§ **REQUIRED TASKS**:
**1.** In the excerpt about the 1984 Mormon priesthood study guide, what is the title of the study guide that contains "Lesson 21"?
**2.** Translate this sentence from the excerpt about the 1984 Mormon priesthood study guide into Spanish: "This particular lesson is “Lesson 21-Man May Become Like God,” and it is from the venerated and extolled 1984 39-lesson LDS Melchizedek Priesthood Personal Study Guide, “Keep These Commandments.”"

§ **EXCERPT PROVIDED**:
○ ○ ○ ○ ○

Now, what would you say about a routinely published 1984 Mormon Melchizedek Priesthood personal study guide containing a very particular lesson about the true Mormon theology of the origin of God and the ultimate exalted destiny of all worthy Mormon elders; essentially the last printed and published 20th Century restatement of Joseph Smith, Jr.’s “King Follett Discourse” and Mormon Prophet Lorenzo Snow’s refinement of it in the late 1890s? What would you say knowing that, if this particular published and venerated LDS priesthood lesson were read to all Christian investigators of Mormonism after the presentation of the six standard missionary discussions, those Christians would regard what the Mormon missionaries had said to them about the Book of Mormon and Mormon theology as lies and misrepresentations? Well, it is the truth! This particular lesson is “Lesson 21-Man May Become Like God,” and it is from the venerated and extolled 1984 39-lesson LDS Melchizedek Priesthood Personal Study Guide, “Keep These Commandments.” In “Lesson 21,” it is written as canon Mormon scripture and commandments, and proclaimed by the LDS 1984 First Presidency of Mormon Prophet Spencer W. Kimball, that the ultimate destiny of all worthy Mormon elders is to be as great as God the Father, and, according to “Lesson 21,” “an elder cannot wish to be greater.” Furthermore, “Lesson 21” states that, “It is the first principle of the Gospel to know for a certainty the Character of God, and to know that we may converse with him as lone man converses with another, and that he was once a man like us; yea, that God himself, the Father of us all, dwelt on an earth.” And that “As man now is, God once was: As God now is, man may be.” “He is our Father-the Father of our spirits-and was once a man in mortal flesh as we are, and there was never a time when there were not Gods and worlds and when men were not passing through the same ordeals that we are now passing through.” “Here, then, is eternal life – to know the only wise and true God; and you have to learn how to be Gods yourselves, and to be kings and priests to God, the same as all Gods have done before you.”

○ ○ ○ ○ ○

§ **GIVEN INFORMATION**:
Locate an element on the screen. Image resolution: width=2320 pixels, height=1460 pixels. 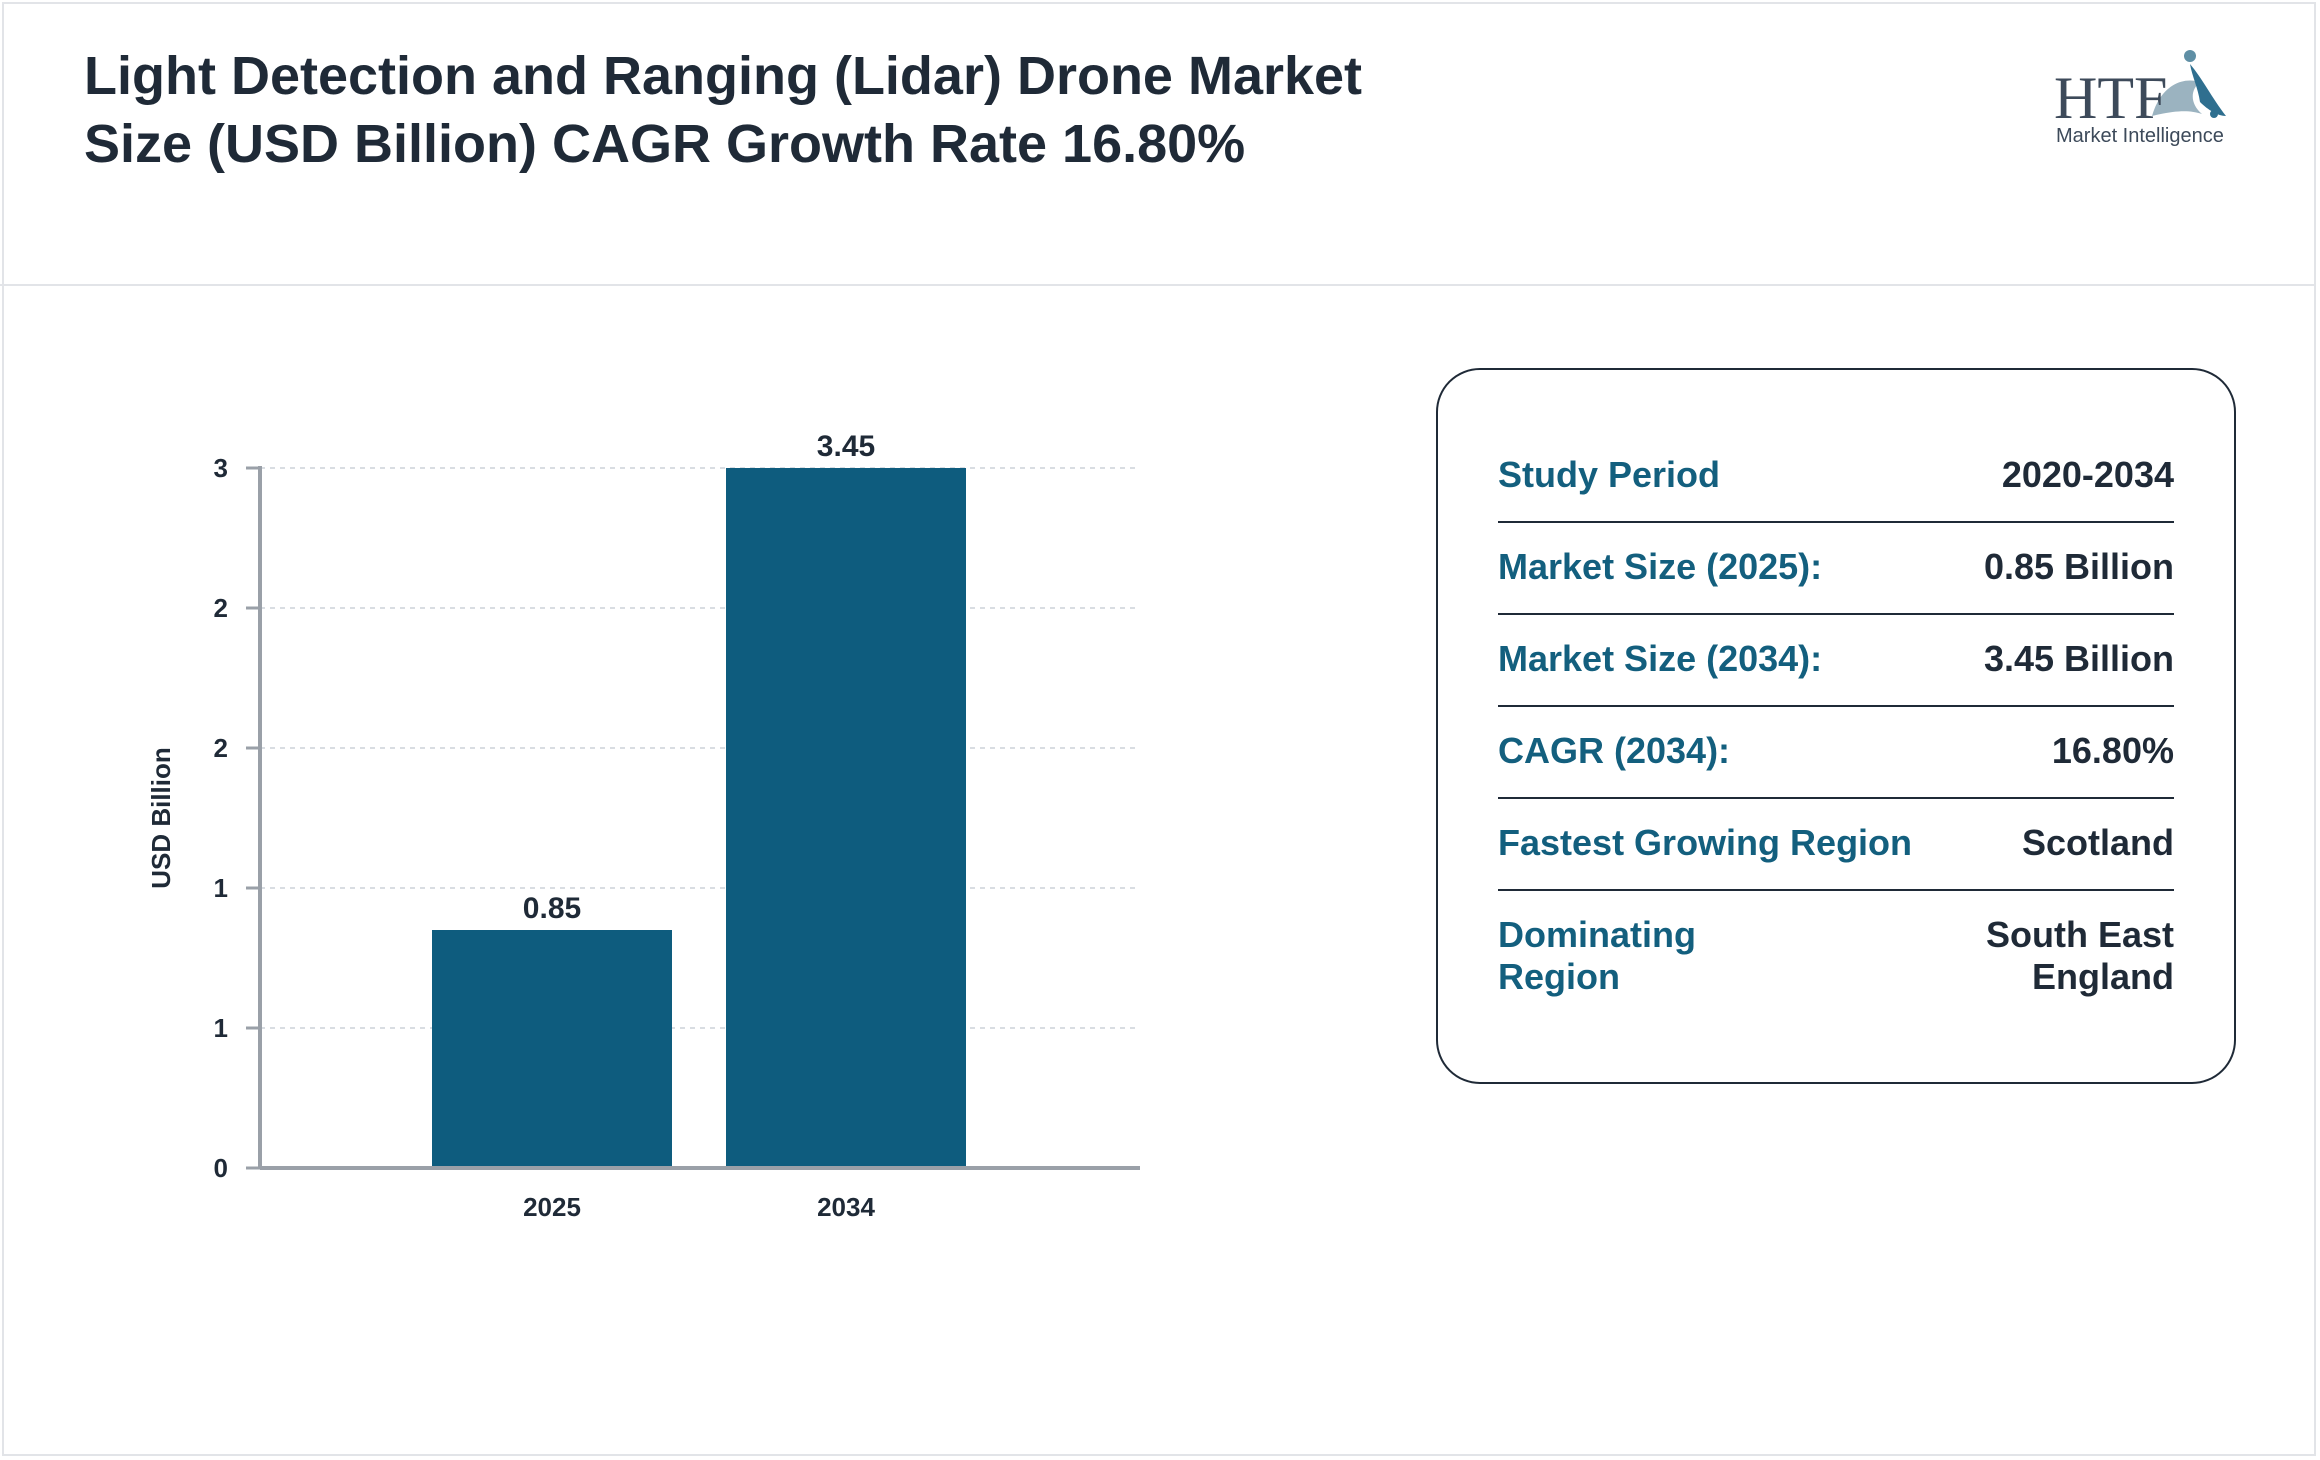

○ ○ ○ ○ ○

§ **TASK RESULTS**:
**1.** "Keep These Commandments."

**2.** Esta lección en particular es «Lección 21-El hombre puede llegar a ser como Dios», y procede de la venerada y ensalzada Guía de estudio personal del Sacerdocio de Melquisedec de la Iglesia SUD de 1984, de 39 lecciones, «Guardad estos mandamientos».